12. Memorandum From the Deputy Assistant Secretary of State for Far Eastern Affairs (Jones) to the Deputy Under Secretary of State for Political Affairs (Murphy)0

SUBJECT

  • Tripartite Talks Regarding Indonesia

You will recall that when you were in Paris at the NATO talks in December, you agreed with Mr. Lloyd to the establishment of a small U.S.-U.K. working party on Indonesia which was to discuss U.S.-U.K. cooperation [less than 1 line of source text not declassified] “to consider longer term policy matters” in Indonesia.1

At the organizational meeting, which took place in late December, the British insisted that the Australians be included. So far five meetings have been held, at the last four of which there has been representation from the Pentagon (Mr. Sprague’s office).2

[2 lines of source text not declassified] The meetings revealed that the British objective was to obtain a firm statement regarding United States policy toward Indonesia which they apparently feared was directed at establishing a fragmented Indonesia.

In the course of the first meeting we explained that we envisaged a two-pronged operation in Indonesia: the first designed to attempt to bring about a new government on Java by encouraging the non- and anti-Communist elements there to cooperate with each other in the face of the threat from the PKI; at the same time both to reinforce non- and anti-Communist elements on Java and to assure a fall-back position should Java be lost, [8 lines of source text not declassified].

The rest of the meetings have been devoted to an examination of the considerations involved in supplying the Indonesian Government with rice and arms; what, if anything, could or should be done about West New Guinea; by whom and under what circumstances should the gap left by the Dutch be filled, particularly with regard to shipping; and finally, what would be the best manner in which to proceed to delay delivery of the four warships the Indonesian Navy now has on order in Italy.

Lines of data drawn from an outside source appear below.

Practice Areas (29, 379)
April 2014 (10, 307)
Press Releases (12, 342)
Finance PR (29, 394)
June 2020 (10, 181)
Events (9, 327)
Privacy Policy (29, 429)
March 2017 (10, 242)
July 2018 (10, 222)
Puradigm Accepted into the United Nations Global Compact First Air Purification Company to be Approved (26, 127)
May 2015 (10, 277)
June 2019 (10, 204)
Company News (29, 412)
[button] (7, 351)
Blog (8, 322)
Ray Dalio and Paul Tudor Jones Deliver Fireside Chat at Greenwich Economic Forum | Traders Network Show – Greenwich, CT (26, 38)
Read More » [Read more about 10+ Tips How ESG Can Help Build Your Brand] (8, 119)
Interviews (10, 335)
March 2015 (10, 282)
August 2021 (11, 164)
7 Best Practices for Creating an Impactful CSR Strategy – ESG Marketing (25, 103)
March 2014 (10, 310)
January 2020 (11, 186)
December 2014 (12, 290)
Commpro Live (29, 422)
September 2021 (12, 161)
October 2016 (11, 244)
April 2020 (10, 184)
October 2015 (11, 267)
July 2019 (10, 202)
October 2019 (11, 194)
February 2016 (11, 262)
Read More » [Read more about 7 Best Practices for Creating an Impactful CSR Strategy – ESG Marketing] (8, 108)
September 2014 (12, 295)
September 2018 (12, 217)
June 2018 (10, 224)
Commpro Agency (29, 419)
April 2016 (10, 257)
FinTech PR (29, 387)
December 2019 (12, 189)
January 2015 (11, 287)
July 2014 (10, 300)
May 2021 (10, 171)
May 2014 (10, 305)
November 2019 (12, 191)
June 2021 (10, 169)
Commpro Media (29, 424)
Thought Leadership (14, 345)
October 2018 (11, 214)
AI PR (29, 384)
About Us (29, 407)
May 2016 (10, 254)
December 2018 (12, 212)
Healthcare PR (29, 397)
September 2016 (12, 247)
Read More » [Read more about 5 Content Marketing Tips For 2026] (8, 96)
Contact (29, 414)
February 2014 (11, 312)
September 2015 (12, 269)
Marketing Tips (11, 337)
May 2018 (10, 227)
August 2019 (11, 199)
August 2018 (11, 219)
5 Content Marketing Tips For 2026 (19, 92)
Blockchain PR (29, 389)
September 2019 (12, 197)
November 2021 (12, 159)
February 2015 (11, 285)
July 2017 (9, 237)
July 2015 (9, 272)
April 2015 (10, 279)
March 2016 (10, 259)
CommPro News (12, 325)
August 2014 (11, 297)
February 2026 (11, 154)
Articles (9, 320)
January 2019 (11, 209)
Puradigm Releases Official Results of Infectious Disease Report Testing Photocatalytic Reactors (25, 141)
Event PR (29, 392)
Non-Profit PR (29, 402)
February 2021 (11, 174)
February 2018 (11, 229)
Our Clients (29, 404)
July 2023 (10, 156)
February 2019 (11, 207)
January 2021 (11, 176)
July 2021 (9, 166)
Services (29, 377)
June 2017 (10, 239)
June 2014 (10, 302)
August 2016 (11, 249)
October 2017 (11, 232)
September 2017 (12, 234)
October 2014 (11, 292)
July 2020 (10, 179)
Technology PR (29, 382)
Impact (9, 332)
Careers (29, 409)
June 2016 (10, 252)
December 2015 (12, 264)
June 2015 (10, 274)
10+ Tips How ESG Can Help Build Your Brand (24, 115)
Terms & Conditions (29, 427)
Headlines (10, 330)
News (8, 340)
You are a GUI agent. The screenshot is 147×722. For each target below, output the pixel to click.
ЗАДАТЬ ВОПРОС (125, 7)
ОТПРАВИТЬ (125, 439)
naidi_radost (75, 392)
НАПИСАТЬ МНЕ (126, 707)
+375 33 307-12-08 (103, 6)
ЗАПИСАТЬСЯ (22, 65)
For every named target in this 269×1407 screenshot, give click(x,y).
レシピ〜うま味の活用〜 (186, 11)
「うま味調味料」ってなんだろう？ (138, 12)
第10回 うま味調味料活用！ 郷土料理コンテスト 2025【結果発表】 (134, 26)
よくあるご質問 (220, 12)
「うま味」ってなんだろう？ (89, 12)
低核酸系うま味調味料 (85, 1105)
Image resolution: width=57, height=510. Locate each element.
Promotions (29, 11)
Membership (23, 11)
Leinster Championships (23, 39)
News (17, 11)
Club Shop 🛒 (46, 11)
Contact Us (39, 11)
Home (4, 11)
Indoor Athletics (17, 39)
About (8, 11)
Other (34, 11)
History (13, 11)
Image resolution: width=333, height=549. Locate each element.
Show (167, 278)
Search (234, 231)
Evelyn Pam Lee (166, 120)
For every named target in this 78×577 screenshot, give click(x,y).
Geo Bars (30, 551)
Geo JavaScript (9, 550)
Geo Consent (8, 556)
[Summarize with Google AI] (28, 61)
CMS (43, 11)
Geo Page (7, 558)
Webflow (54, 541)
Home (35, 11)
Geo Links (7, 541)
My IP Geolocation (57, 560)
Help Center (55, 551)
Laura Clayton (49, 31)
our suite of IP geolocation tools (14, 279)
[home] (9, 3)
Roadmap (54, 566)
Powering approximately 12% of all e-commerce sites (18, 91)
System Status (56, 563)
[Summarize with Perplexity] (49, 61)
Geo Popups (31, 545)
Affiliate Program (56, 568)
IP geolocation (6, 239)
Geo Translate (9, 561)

The consensus of the group, which reflected the views of London and Canberra, was that the risks involved in trying to prevent the imminent delivery of two frigates was not worth the advantages to be gained, [Page 26] as the frigates will not provide the decisive military advantage to the Central Government. The question of whether to attempt to delay the delivery of the two corvettes (now scheduled for May) is under urgent study.

In addition, agreement has been reached regarding a joint estimate of developments in Indonesia since August 1957. A copy of this is attached. (Tab A)3 A subcommittee is also working on a joint contingency paper which will contain recommended courses of action regarding the diplomatic and legal attitude to be assumed toward the dissidents.

The Australians have had little to contribute and on instructions from their Government have spent most of their time raising questions and seeking information. [2-1/2 lines of source text not declassified]

Further meetings will be held, but I think it best to keep these on an ad hoc basis to face specific problems as they may arise, a position which at this point would appear to satisfy the British but may not be too palatable to the Australians. Should we try to terminate the working group, However, it is not impossible that the Australian reaction will be to send Mr. Casey to this country or even to call a special ANZUS meeting. Neither of these developments at this juncture would seem to me to be helpful.

  1. Source: Department of State, Central Files, 756D.00/2–658. Top Secret. Drafted by O’Sullivan on February 5.
  2. Dulles was in Paris for the NATO Heads of Government meeting, held December 16–19, 1957; see Foreign Relations, 1955–1957, vol. XXII, pp. 552553.
  3. No other record of these meetings has been found in Department of State files.
  4. Not attached to the source text and not found.